* [PASSAGE PROVIDED]
It is a very thin sauce with a light sweetness and then some nice heat that follows without burning.  Considering all the sugar in the ingredient list I would assume it to be sweeter then it really is.  Anyone with any ideas on or suggestions I would greatly appreciate it!  Thanks.


----------



## dougmays (Oct 30, 2011)

sounds good! sorry i have no clue how to help but i want to subscribe to this thread to see what the pro's say! :)


----------



## rowdyrawhide (Oct 30, 2011)

Do you like gates and sons. If so do a search for grapette BBQ sauce by nepas. To me t is very similar to gates with a grape flavor. If you want to skip the grape flavor then sub water or sugar water for the soda. 

Hope this helps
Aaron


----------



## walleyeman (Dec 29, 2011)

I love that sauce to Im from iowa and have to stop their every time i get to rochester


----------



## dallaslayer (Nov 10, 2013)

* [RECORDED DATA]
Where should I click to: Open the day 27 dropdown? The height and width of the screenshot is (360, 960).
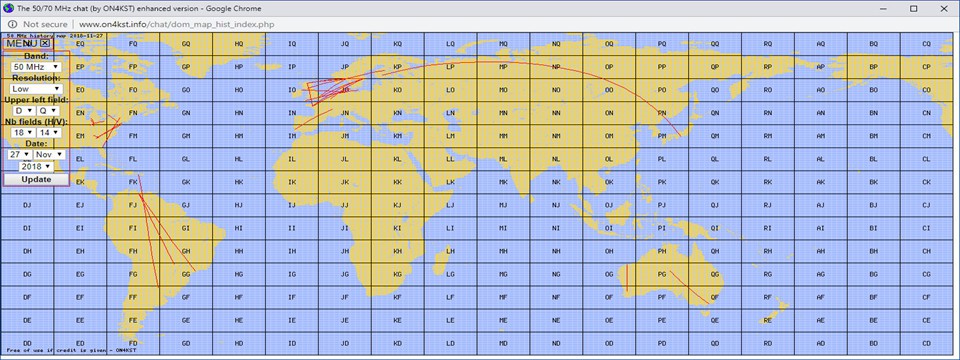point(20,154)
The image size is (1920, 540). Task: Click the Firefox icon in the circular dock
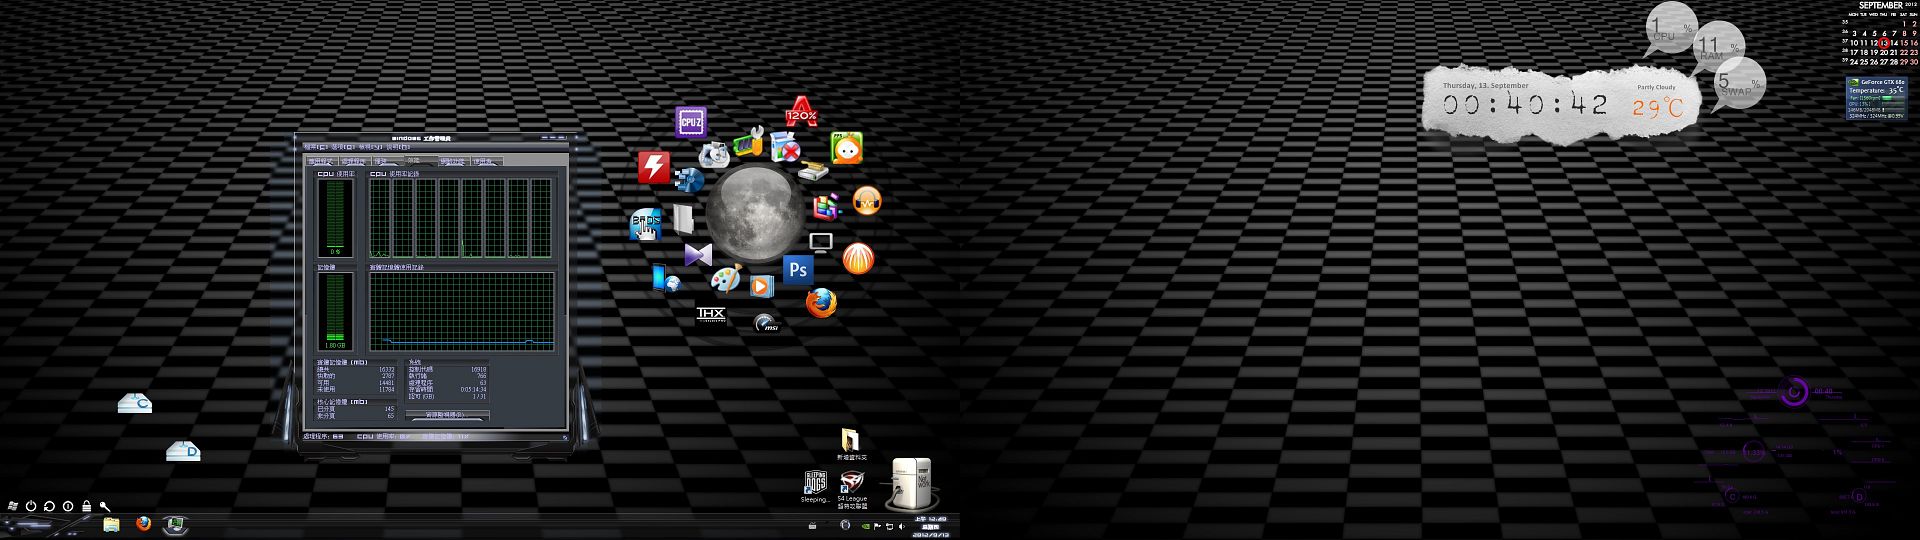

* [REQUEST A] In the forum thread, what does rowdyrawhide suggest using in place of the soda to skip the grape flavor?
* [REQUEST B] Repeat the forum thread from "sounds good! sorry" up to and including "rowdyrawhide (Oct 30, 2011)".
The listing is separate material, unrelated to the forum thread.

* [RIGHT ANSWER A] Water or sugar water.

* [RIGHT ANSWER B]
sounds good! sorry i have no clue how to help but i want to subscribe to this thread to see what the pro's say! :)


----------



## rowdyrawhide (Oct 30, 2011)